# Pb avec Airport Express



## Osborne (6 Mai 2013)

Bonjour,
tout d'abord je vous demande la plus grande mansuétude si ma question vous parait idiote et la réponse évidente. Je suis encore un newbie sur Mac et encore plus en ce qui concerne les réseaux (c'est le calvaire quand je veux installer un réseau).
Voilà mon but : utiliser une borne AE que j'ai trouvée d'occasion pour passer ma musique I Tune de mon Macbook sur ma chaîne hifi. Je vais détailler point par point ce que j'ai fait pour qu'il n'y ait pas de malentendus :
*la hifi est connectée à la borne via un câble RCA/3.5mm
*je branche la borne : un voyant vert s'allume, puis passe au jaune, devient jaune clignotant une trentaine de secondes puis s'éteint.

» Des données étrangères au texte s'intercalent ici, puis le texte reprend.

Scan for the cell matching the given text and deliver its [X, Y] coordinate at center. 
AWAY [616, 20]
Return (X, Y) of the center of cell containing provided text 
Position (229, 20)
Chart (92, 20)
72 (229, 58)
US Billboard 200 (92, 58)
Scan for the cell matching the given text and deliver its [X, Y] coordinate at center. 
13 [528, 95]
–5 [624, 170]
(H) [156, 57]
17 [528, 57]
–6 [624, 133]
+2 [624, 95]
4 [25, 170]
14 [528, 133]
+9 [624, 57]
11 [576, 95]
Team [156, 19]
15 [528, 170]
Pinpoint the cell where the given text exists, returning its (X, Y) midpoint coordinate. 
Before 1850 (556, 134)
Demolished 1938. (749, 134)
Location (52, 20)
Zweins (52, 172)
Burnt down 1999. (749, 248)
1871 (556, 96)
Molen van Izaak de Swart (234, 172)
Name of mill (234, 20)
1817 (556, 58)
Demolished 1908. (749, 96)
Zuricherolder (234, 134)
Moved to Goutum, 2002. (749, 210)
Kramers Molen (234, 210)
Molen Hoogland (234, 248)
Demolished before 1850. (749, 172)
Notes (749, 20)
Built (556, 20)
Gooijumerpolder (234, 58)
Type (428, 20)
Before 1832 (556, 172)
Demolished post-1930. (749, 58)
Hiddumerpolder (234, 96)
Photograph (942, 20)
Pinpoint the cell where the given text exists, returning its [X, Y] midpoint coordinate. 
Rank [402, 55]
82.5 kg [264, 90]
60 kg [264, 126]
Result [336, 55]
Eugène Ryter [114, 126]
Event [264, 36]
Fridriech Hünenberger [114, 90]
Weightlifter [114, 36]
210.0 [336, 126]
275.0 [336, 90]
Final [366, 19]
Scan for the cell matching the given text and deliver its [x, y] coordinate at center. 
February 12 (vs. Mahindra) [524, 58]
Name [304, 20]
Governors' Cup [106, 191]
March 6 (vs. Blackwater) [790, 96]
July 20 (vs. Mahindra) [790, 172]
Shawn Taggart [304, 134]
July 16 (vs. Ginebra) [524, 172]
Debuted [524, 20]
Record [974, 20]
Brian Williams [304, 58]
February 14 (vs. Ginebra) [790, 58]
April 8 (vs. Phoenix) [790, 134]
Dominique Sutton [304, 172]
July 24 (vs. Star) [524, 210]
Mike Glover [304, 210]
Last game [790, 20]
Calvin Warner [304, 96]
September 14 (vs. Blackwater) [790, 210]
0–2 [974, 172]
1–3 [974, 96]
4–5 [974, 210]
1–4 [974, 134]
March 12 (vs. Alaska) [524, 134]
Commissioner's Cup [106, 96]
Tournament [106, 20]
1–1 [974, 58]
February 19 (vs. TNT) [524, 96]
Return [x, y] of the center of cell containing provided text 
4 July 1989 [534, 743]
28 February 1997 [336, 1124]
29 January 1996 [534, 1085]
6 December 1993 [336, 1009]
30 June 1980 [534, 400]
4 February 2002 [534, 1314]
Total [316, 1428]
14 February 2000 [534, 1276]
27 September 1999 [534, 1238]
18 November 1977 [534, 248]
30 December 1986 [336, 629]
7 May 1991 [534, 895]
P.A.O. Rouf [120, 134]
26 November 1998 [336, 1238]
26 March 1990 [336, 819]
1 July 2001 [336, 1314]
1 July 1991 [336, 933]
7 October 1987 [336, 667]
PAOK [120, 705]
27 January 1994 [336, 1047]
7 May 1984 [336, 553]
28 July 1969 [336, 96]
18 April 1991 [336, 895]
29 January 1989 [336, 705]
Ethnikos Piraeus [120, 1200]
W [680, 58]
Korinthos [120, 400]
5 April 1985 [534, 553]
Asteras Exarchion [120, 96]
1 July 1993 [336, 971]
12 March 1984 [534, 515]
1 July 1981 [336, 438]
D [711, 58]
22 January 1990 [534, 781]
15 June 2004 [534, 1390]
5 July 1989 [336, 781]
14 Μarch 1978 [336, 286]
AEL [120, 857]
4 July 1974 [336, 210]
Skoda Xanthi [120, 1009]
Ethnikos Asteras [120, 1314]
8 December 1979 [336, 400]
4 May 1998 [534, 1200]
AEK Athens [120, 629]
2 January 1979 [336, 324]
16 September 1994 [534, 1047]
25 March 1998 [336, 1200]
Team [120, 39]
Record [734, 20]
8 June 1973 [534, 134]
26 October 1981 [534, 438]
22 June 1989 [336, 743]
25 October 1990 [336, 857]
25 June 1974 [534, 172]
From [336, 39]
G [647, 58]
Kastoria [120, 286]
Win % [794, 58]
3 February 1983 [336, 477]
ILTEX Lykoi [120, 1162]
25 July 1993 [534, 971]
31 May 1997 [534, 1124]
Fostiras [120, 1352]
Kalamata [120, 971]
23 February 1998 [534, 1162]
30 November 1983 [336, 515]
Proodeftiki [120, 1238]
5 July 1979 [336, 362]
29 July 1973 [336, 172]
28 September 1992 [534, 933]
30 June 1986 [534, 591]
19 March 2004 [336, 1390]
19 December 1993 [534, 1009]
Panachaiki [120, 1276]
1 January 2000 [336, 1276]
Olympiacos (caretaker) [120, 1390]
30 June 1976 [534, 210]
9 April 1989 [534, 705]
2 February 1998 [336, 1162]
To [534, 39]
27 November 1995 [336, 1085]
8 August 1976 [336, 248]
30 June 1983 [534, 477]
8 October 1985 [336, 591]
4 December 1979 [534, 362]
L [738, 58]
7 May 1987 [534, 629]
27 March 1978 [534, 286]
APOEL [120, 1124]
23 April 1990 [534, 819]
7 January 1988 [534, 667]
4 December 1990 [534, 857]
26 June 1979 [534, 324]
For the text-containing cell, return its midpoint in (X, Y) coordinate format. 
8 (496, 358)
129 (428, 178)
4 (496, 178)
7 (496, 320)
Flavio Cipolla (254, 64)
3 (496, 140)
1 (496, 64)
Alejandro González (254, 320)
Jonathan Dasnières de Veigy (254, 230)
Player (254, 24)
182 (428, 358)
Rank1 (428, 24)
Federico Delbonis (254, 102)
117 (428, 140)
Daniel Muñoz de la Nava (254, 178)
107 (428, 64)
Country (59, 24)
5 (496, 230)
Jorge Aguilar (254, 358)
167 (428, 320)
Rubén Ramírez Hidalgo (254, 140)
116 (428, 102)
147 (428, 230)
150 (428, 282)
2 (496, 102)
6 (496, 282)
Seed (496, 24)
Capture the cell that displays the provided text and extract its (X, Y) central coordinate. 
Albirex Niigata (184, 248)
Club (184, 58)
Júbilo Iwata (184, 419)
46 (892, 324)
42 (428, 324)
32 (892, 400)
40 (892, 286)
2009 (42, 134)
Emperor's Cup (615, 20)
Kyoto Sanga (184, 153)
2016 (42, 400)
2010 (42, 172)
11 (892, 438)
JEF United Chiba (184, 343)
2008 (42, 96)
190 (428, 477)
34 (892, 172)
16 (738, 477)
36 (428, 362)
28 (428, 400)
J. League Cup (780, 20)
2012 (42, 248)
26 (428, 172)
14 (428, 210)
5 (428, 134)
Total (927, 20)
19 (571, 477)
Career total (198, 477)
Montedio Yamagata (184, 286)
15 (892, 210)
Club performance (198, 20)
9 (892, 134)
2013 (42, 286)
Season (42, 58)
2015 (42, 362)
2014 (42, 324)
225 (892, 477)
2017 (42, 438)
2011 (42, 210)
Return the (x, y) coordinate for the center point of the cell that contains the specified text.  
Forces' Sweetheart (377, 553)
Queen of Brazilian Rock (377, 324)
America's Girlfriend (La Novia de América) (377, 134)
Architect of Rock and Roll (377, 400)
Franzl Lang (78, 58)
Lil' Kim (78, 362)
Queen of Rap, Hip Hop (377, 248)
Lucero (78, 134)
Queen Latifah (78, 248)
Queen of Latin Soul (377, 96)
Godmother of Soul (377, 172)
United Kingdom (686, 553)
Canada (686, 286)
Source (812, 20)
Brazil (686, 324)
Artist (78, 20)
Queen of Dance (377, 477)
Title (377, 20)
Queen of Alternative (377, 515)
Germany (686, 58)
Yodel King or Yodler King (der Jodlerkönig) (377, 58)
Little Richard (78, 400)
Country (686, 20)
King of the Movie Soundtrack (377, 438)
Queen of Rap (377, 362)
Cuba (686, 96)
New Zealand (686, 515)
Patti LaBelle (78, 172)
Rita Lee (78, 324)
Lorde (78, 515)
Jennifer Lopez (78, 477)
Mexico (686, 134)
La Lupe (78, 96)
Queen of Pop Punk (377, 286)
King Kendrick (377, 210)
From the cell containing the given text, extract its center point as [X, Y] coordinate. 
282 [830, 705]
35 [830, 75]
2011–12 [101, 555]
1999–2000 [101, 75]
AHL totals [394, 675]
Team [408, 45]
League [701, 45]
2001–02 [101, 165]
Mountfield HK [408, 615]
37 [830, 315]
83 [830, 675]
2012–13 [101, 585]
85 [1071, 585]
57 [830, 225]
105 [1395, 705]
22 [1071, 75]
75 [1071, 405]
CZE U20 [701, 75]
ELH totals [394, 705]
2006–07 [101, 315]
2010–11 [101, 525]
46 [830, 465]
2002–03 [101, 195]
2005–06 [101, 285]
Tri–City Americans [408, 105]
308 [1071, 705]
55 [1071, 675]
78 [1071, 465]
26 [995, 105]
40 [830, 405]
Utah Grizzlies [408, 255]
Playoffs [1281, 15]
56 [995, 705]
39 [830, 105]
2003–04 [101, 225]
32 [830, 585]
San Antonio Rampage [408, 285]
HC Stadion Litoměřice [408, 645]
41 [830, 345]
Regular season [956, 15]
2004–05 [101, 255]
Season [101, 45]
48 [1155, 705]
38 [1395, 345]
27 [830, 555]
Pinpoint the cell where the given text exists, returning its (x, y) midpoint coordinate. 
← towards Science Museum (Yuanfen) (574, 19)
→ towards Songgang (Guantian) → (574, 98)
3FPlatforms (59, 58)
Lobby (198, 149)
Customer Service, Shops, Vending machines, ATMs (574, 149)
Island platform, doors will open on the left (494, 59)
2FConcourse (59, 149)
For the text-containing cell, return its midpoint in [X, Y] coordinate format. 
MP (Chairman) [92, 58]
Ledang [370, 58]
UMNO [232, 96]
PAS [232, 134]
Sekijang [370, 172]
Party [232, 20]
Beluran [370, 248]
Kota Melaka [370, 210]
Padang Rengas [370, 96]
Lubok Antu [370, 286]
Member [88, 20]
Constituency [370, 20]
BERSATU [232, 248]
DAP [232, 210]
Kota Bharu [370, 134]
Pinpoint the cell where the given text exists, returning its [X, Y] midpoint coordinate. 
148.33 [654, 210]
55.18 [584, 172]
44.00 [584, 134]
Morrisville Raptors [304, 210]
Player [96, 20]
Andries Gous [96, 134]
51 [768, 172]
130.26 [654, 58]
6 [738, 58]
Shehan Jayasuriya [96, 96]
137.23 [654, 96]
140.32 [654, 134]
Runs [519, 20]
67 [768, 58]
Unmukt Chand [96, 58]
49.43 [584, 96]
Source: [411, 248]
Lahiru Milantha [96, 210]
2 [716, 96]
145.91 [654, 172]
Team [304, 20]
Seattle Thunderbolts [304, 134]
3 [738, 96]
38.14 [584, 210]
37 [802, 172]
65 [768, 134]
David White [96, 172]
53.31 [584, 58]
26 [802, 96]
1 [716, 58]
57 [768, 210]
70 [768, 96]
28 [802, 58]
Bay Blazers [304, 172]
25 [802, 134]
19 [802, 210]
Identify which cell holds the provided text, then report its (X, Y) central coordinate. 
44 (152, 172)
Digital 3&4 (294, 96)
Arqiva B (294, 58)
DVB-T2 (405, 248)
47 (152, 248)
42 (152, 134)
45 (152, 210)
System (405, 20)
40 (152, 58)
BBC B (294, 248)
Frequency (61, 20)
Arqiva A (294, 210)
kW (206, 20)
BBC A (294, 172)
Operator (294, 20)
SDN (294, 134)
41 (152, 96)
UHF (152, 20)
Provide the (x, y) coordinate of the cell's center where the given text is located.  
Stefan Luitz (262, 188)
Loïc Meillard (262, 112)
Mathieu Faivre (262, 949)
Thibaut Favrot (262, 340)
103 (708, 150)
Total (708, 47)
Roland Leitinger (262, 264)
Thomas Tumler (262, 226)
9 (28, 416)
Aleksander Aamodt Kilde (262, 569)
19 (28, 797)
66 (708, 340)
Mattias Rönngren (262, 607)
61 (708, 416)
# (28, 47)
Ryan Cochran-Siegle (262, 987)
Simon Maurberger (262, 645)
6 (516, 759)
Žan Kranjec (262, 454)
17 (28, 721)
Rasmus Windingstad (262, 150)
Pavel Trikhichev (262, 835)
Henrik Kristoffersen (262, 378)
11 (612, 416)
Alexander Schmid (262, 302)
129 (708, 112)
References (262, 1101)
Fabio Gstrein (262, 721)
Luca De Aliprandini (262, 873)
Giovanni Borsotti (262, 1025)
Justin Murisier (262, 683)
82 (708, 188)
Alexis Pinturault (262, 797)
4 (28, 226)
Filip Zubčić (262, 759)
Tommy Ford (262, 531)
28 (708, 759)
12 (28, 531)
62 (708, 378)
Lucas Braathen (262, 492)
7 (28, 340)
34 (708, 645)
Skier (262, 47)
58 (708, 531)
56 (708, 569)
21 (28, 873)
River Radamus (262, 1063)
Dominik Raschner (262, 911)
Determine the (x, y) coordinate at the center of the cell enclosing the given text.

*sur le Mac j'utilise l'utilitaire Airport pour trouver la borne : rien !
J'ai beau faire et refaire la manip dix fois ; c'est le même résultat.
Ais-je oublier quelque chose ? Ma borne AE est t'elle en panne ? Accessoirement, est-ce que le fait que l'airport de mon Mac soit déjà jumelé avec mon modem ADSL peut venir de là ?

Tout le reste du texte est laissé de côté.